### Work item
Restate exactly the lines below, from the one containing "Task: Click the wheelchair accessibility icon" through the final line, and leave out the pictures.

### Supplied records

○ ○ ○ ○ ○

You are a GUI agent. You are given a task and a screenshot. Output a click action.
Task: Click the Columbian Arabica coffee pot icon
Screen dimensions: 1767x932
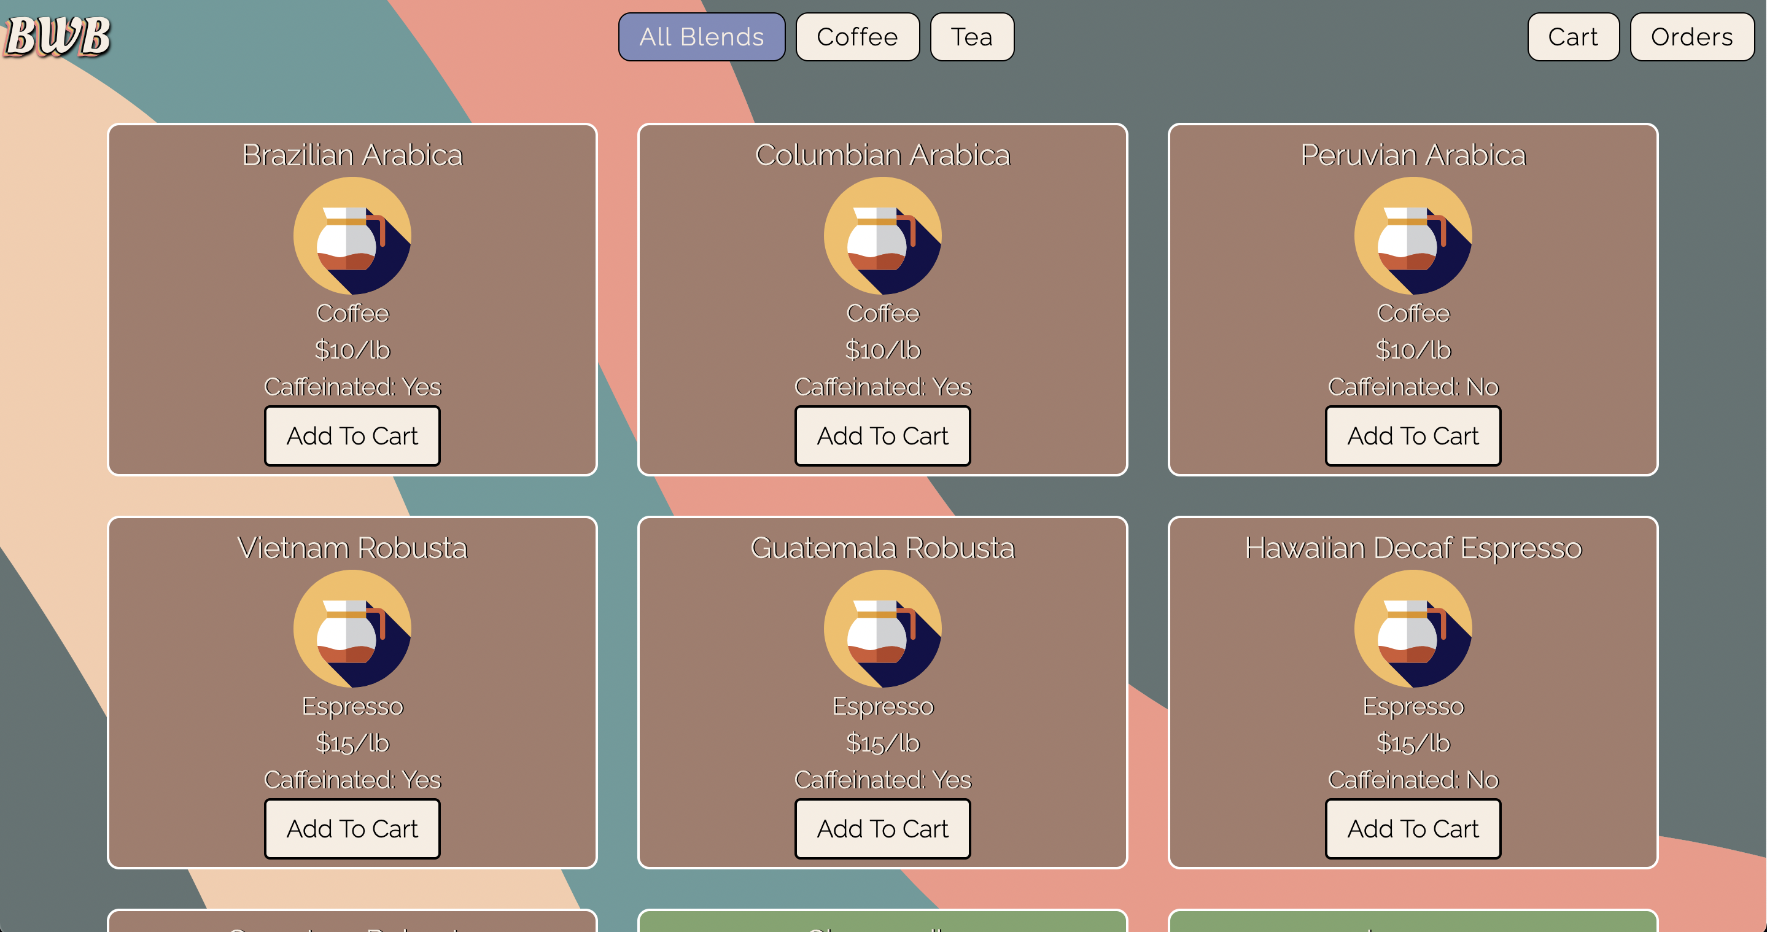[x=882, y=236]
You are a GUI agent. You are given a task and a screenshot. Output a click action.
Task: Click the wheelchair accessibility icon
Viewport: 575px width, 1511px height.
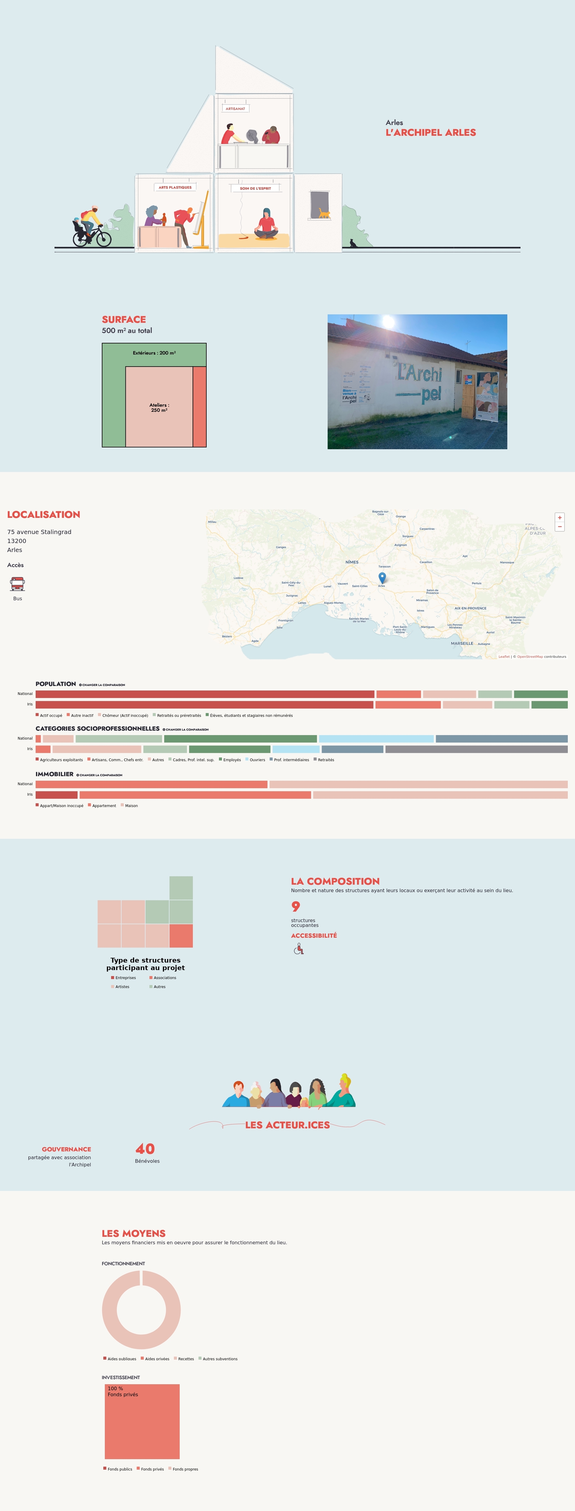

○ ○ ○ ○ ○

### Completed exercise
Task: Click the wheelchair accessibility icon
Viewport: 575px width, 1511px height.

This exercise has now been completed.